Let’s say your employees need to be recertified every two years, or when requirements change significantly. At the moment that means learners have to retake an updated version of the course every so often – on average every 15 months.

But the learners may already know large parts of the course. It turns into a tedious box-ticking exercise. Hours of work-time are lost. It is unproductive and demoralising.

So you decide to introduce automated “skills gap analysis” via the learning management system. A learner is tested for knowledge of the material. And then taken through the material she didn’t know that well. And the parts of the courses that are new.

Great! That will save time and not be as boring!

At this point some people would leap into the new project. Let’s go!

Not so fast.

Will It Work? How Will You Know?

We have way to see if the new approach actually works. It should. But does it, really? How do you know? How do you prove it to yourself? Can you prove it to sceptics? Can you convince learners?

So: how do we actually measure the effect of the skills gap analysis?

  • Do we have one group that does the training the old way and a new group that does the training via automated skills gap analysis?
  • Do we measure hours spent training the old way and hours spent using skills gap analysis?
  • Do we measure learner satisfaction?
  • Do we measure knowledge retention?

You get the idea.

If we don’t decide on some way of measuring the effect of the skills gap analysis, the great new idea will be training and technology for its own sake.

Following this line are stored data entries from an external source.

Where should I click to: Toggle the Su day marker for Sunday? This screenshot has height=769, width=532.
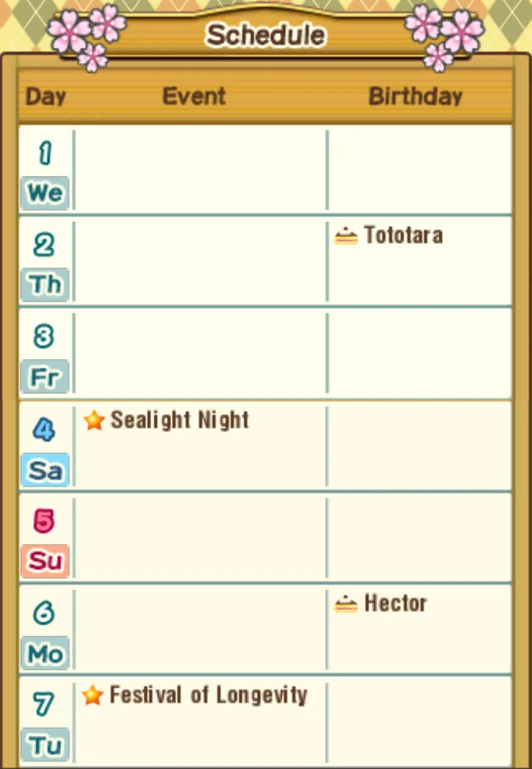[x=45, y=562]
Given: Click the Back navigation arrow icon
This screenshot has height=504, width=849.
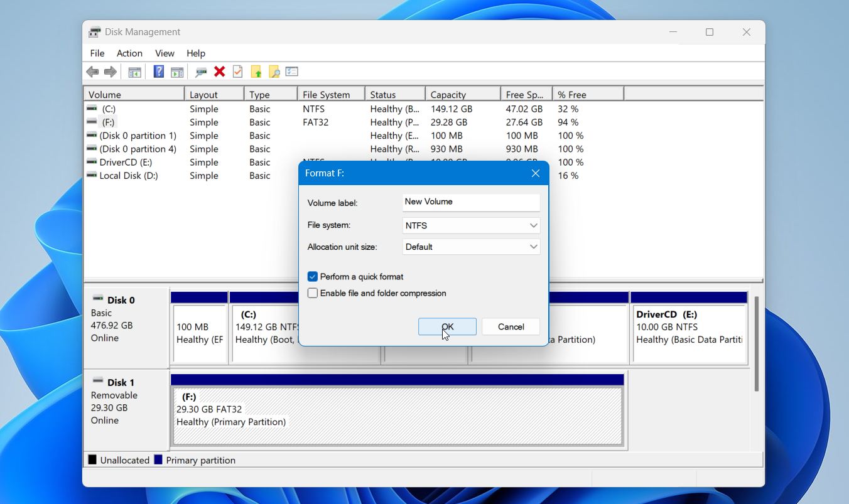Looking at the screenshot, I should point(92,71).
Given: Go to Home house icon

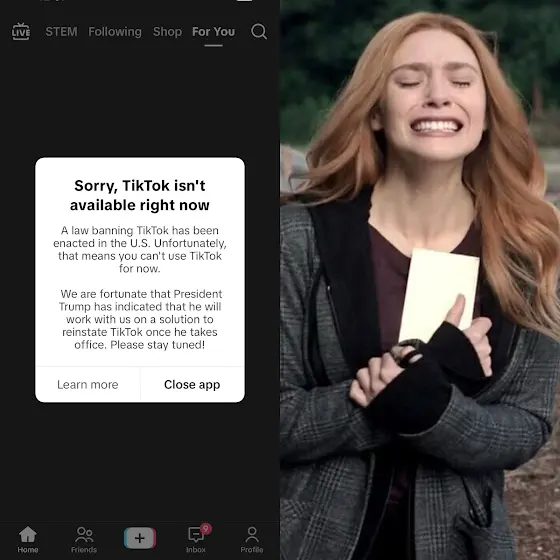Looking at the screenshot, I should click(28, 534).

Before you spend money on elearning, it’s working out how you will measure its effect. For example:

  • how does it mitigate risk?
  • how does it effect the bottom line?

Or, more specifically, does it …

  • reduce hours lost to recertification training?
  • reduce accidents?
  • increase productivity (sales, items processed, etc)?
  • increase learner satisfaction?

And so on.

Avoiding Making Training an End in Itself

Without some measurable ends like these in mind, ends beyond the training, the training can become an end in itself. Some symptoms of training being an end in itself:

  • Employees do the training because they have to, not for a set of good reasons that make sense to them.
  • Course materials have no direction. So they seem fluffy, vague and impractical. Theory for theory’s sake. Mostly irrelevant to the work at hand.
  • Technology gets used because it’s there. Wow, this skills gap analysis feature sounds great! Is it really?
  • And, in any business, the question arises: why are we spending X dollars on training? Is there a good answer? Can we talk dollars and cents? If not, training is seen as a net cost, with no financial upside, and slips down the list of priorities.

So it’s important to decide how you will measure the effect of the elearning project. It’s important to do this in concrete terms.

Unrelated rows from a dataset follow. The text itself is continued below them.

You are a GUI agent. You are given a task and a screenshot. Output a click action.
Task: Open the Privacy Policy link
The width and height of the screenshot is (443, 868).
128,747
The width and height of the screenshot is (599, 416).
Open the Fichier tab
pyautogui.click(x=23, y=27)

Before you start the project.

So that a sense of purpose is built into the training materials, the learning management system, the administrative procedures, and so on. And it needs to be toward a reasonable end beyond the training itself.

When someone asks you how the training is going, you can respond with stats, anecdotes and comparative studies; all demonstrating the expenditure is worth it. If it’s not worth it, stop doing it!

Be Careful!

Of course, you don’t want to be a slave to these measurements.

A big question that follows all this:

  • What other effects is the training having that aren’t captured in those measurements you decided upon? What actually ends up happening?

It’s worth noting as many of those as you can before you start the project. During the project. And as you go. If these start to become really important, that will change things.

A good way to escape the possibly myopic effects of focusing on particular measurements is to also capture anecdotal evidence from learners. This is all about getting feedback.